Le Conseil de sécurité de l’ONU a exprimé jeudi dans un communiqué « sa préoccupation face à l’impact potentiellement déstabilisateur du projet du gouvernement régional du Kurdistan de tenir de manière unilatérale un référendum la semaine prochaine. »

Le Premier ministre irakien Haider Al-Abadi (Crédit : CC BY 2.0)
Le Premier ministre irakien Haider Al-Abadi (Crédit : CC BY 2.0)

Le Premier ministre irakien Haider al-Abadi a quant à lui affirmé mardi rejeter toute forme de référendum « aujourd’hui ou dans le futur, qu’il se tienne dans la région du Kurdistan dans les frontières de 2003 ou dans les zones disputées. »

Les régions disputées sont des zones qui sont constitutionnellement sous l’autorité de Bagdad et que le Kurdistan revendique, comme la région pétrolière de Kirkouk, des zones dans le nord et le centre du pays.

Les pressions internationales se poursuivent aussi. L’Arabie saoudite a appelé mercredi Barzani à renoncer au référendum pour éviter de « nouvelles crises ».

Le chef d’une unité d’élite des Gardiens de la révolution iraniens, le général Qassem Soleimani, s’est rendu une nouvelle fois au Kurdistan pour une ultime rencontre avec des responsables, a affirmé à l’AFP une source kurde haut placée.

Il était vendredi à Souleimaniyeh et devait se rendre ensuite à Erbil afin « d’avertir les responsables kurdes que l’Iran est sérieusement hostile [au référendum] et de les mettre en garde afin qu’ils y renoncent », selon cette source.

Le commandant des force Al-Qods des Gardiens de la Révolution islamique, Qassem Soleimani (Crédit : YouTube/BBC Newsnight)
Le commandant des force Al-Qods des Gardiens de la Révolution islamique, Qassem Soleimani (Crédit : YouTube/BBC Newsnight)

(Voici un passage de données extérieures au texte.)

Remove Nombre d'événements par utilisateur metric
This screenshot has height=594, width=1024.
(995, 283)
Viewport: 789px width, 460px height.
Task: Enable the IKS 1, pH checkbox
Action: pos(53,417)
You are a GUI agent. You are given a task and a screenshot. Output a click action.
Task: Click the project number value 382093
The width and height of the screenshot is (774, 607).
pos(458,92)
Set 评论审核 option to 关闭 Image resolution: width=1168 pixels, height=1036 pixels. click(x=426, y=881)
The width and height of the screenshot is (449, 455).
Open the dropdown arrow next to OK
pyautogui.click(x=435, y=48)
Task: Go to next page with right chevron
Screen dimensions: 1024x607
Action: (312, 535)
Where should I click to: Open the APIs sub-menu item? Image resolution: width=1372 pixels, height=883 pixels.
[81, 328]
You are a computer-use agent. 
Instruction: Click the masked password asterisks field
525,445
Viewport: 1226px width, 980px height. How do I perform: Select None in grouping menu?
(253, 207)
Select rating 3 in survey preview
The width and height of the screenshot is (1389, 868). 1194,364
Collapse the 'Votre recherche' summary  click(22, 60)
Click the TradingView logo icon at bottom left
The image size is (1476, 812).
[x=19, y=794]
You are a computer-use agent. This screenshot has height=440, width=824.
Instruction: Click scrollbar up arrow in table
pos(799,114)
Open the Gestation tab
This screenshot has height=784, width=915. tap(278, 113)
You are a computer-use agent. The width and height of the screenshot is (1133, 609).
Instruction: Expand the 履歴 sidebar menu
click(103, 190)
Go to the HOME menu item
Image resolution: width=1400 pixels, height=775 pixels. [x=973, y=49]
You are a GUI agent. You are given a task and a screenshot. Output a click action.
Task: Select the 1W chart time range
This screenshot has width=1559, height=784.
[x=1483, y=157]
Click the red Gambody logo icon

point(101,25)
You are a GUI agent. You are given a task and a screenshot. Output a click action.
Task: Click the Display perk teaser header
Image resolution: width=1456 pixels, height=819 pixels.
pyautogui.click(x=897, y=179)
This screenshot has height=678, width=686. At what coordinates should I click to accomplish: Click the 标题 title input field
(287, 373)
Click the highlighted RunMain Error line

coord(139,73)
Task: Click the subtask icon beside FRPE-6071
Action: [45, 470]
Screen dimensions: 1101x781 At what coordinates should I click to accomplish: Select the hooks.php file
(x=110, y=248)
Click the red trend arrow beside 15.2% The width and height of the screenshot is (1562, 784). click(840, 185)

« Il a informé ses interlocuteurs que l’Iran faisait pression sur Bagdad pour qu’il accepte les demandes kurdes et règle le contentieux sur le budget, le salaire des peshmergas et les régions disputées », a-t-elle ajouté.

Prise d’Al-Charqat

Mais Massoud Barzani refuse toujours officiellement de changer de position. Il a rejeté jeudi « l’initiative » du président irakien, le Kurde Fouad Maasoum. Celui-ci proposait, dans un document que l’AFP a pu consulter, l’ouverture de « négociations sans préconditions » appuyées par l’ONU.

Il suggérait la création d’un Haut comité présidé par le chef de l’État comprenant les Premiers ministres d’Irak et du Kurdistan ainsi que le président du Parlement irakien.

Massoud Barzani, au centre, président de la région autonome du Kurdistan irakien, pendant un rassemblement de soutien au référendum sur l'indépendance du Kurdistan, à Sulaimaniya, le 20 septembre 2017. (Crédit : Shwan Mohammed/AFP)
Massoud Barzani, au centre, président de la région autonome du Kurdistan irakien, pendant un rassemblement de soutien au référendum sur l’indépendance du Kurdistan, à Sulaimaniya, le 20 septembre 2017. (Crédit : Shwan Mohammed/AFP)

Les craintes que ce référendum ne déclenche des troubles dans le pays déjà miné par sa guerre contre le groupe Etat islamique (EI) sont importantes. La semaine passée, Hadi al-Ameri, chef de l’organisation Badr, un puissant groupe paramilitaire chiite soutenu par Téhéran, avait mis en garde contre le risque d’une « guerre civile ».

Malgré cette crise, les forces gouvernementales irakiennes sont parvenues vendredi à s’emparer entièrement d’Al-Charqat, une localité au nord de Bagdad tenue par l’EI, ont constaté des journalistes de l’AFP.

Cette localité se trouve à 30 kilomètres au nord-ouest du principal objectif des forces irakiennes dans le nord du pays : Hawija, une localité tombée aux mains des jihadistes en juin 2014.